Cehenneme Övgü: Gündelik Hayatta Totalitarizm

spot_img

Şeytanın Avukatı ismi ile bilinen Gündüz Vassaf, Cehenneme Övgü kitabıyla birlikte içinde bulunduğumuz dünyadaki gönüllü köle konumumuzu gözler önüne sermekle kalmıyor aynı zamanda totalitarizmin gizlice hayatımıza nasıl sızdığına dair bir rehber niteliği taşıyor.

Kitabın ilk sayfasında “Papa’nın cennetine inanmayan, Giordano Bruno’nun anısına” yazmaktadır. Bruno, Rönesans felsefesini biçimlendiren filozofların en önemlilerinden birisidir fakat düşüncelerini açık bir şekilde dile getirdiği için tarihin her döneminde olduğu gibi halkların karanlıkta kalmalarını isteyen resmi görüşün savunucusu olan otorite tarafından yakılmıştır. Bruno gibi nicelerini kaybederek, özgürlük kazanma mücadelesinde ağır bedeller ödedik. Bütün bu mücadeleler geçmişte kaldı artık özgürüz diye düşünüyoruz. Peki modern çağımızda, sandığımız gibi gerçekten de özgür müyüz?
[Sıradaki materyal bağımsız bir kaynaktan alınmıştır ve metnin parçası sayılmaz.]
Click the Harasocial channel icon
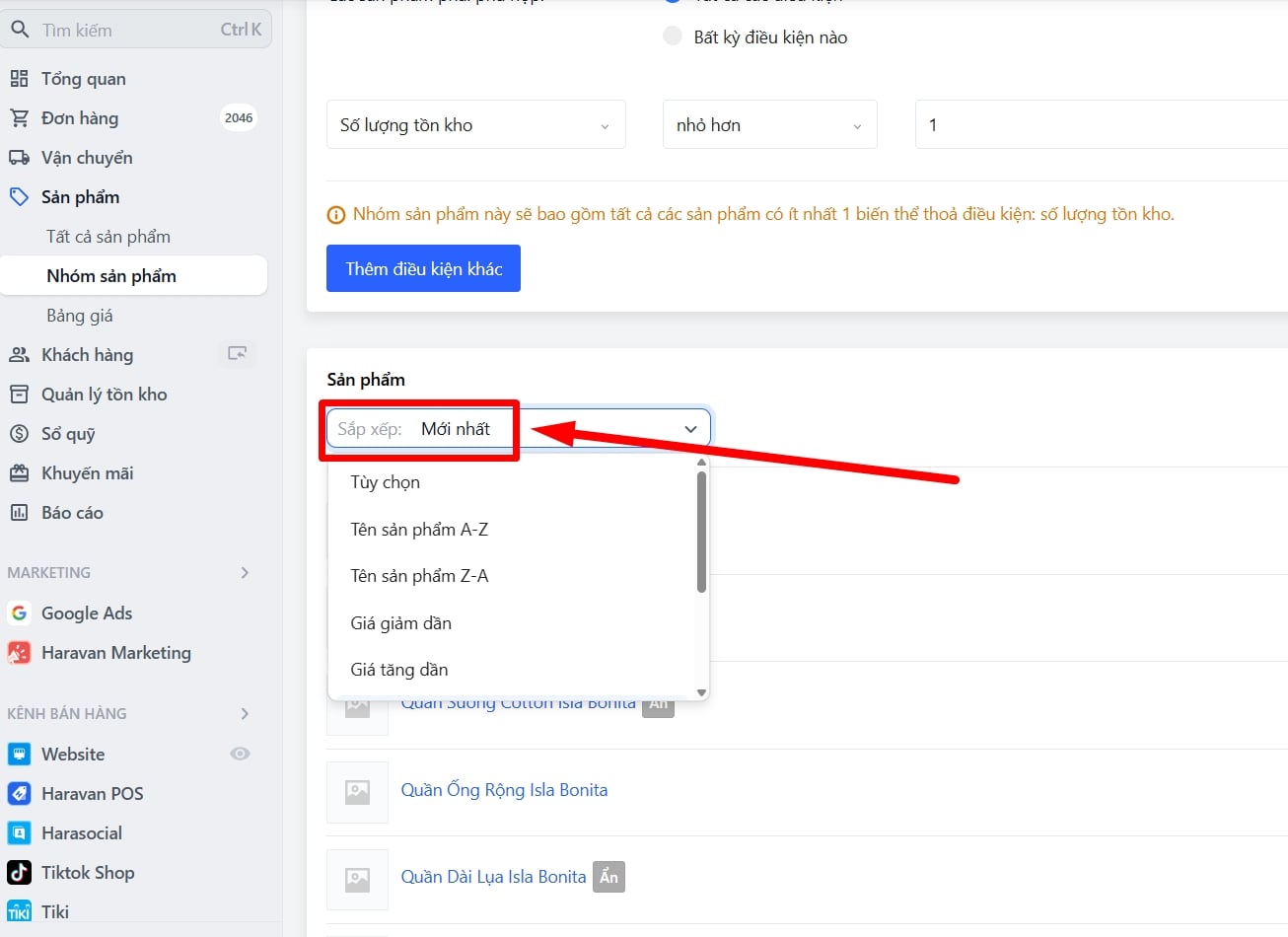click(x=19, y=833)
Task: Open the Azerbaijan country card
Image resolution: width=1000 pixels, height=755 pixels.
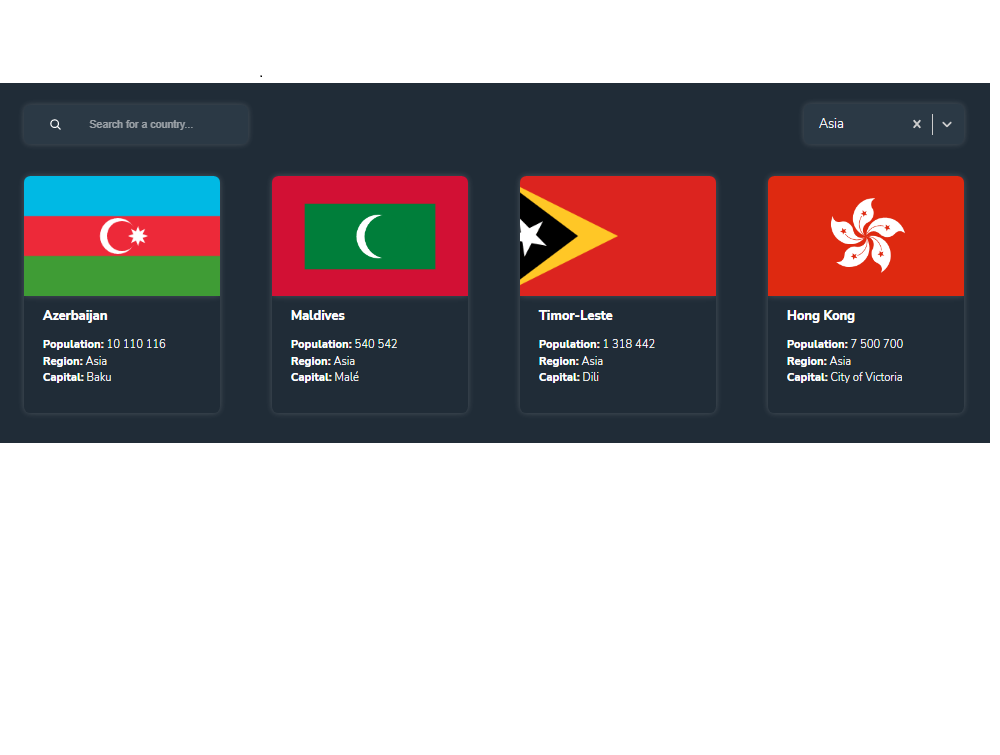Action: pyautogui.click(x=121, y=294)
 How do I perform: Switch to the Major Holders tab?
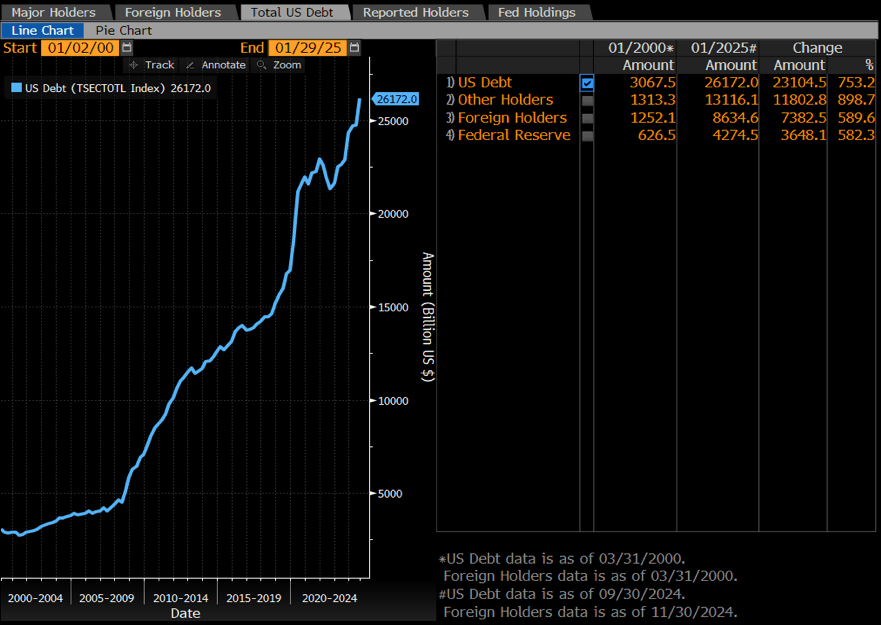53,13
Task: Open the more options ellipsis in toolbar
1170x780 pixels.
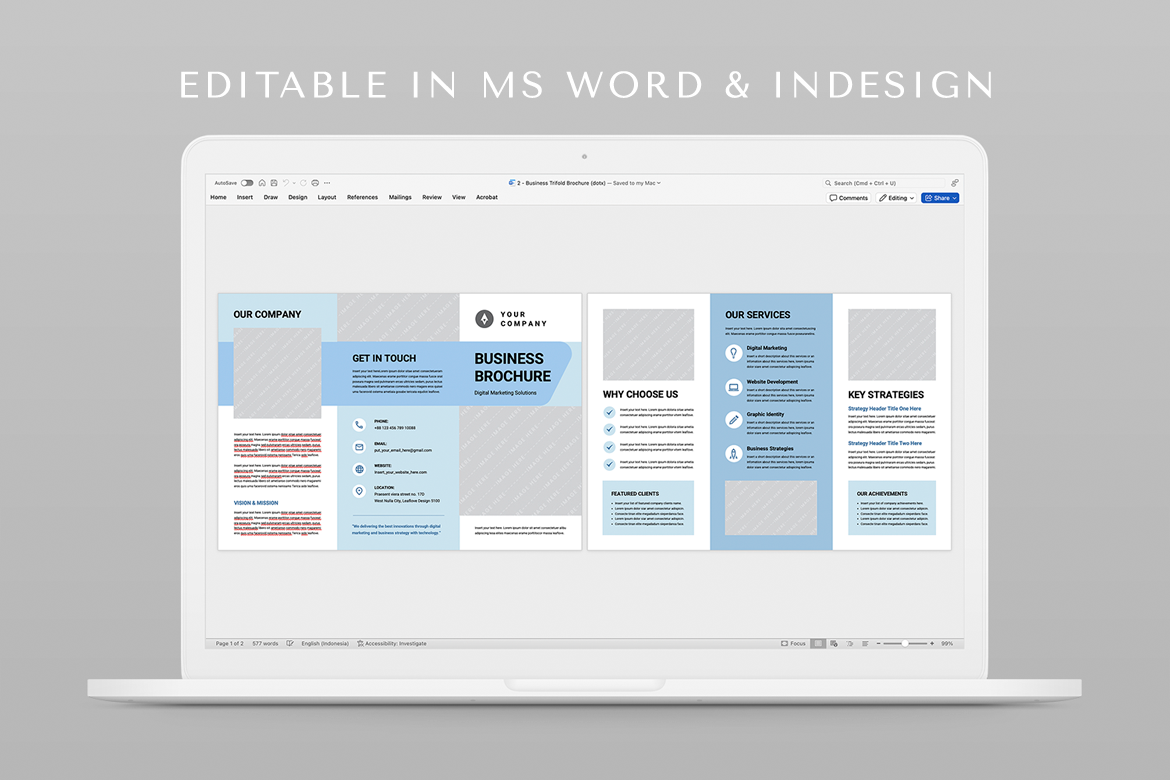Action: [x=327, y=183]
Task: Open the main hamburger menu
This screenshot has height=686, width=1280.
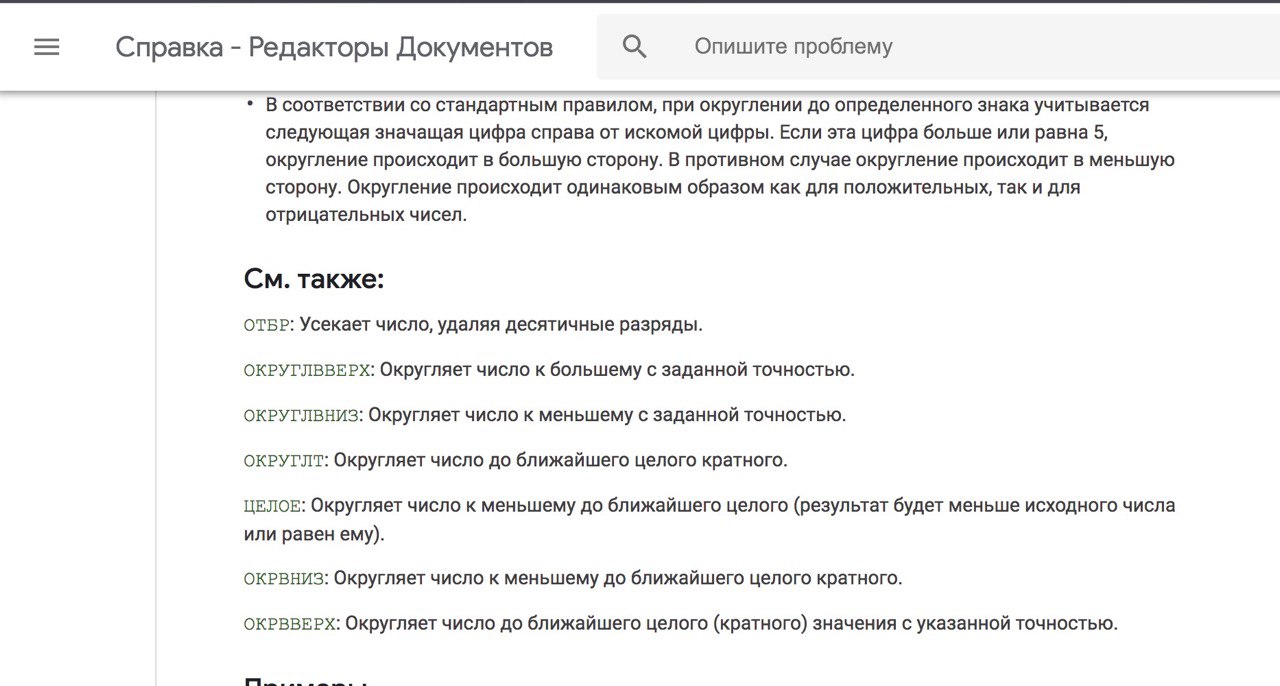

Sorumuz hazır, gelin cevapları bulmak için bu eserin içeriğine göz atalım.

Cehenneme Övgü ya da İngilizce adıyla “Kendimizin Tutsakları”, 20 konu üzerinden gündelik hayatta totalitarizmin örneklerini bizlere sunmaktadır. Bu konuların her biri insanda derin sorgulama hissiyatı yaratan çok kıymetli konular. Yazımız için seçtiğimiz 4 denemeyi sizler için derledik.

1. Geceye Övgü

İlk olarak adından sıkça söz ettiren Geceye Övgü denemesi, okuyan herkesin bu kitapla tanışmasını sağlayan ve alıntılarıyla herkeste merak uyandıran bir deneme. Peki, bu övgü neden gündüze değil de geceye? Çünkü yazara göre gündüz, totaliterdir. Bizleri mantıklı birer insan olmaya, kendi hapishanemize kapanmaya zorlar. Siz de fark ettiniz mi, gündüzleri bizleri denetleyen sayısızca mekanizmanın varlığını. Tutsak olduğumuz gerçeğini o kadar kabullendik ki, iş günü dışındaki saatlerimizi serbest zaman olarak adlandırıyoruz. Gün boyunca hayatta kalmaya, geceleri yaşamaya çalışıyoruz bir bakıma. Çünkü “Yaşamın anlamı gece duyumsanır ve sorgulanır. Kimse bunu öğle yemeği sırasında tartışmaz. Yaşam, gecenin konusudur.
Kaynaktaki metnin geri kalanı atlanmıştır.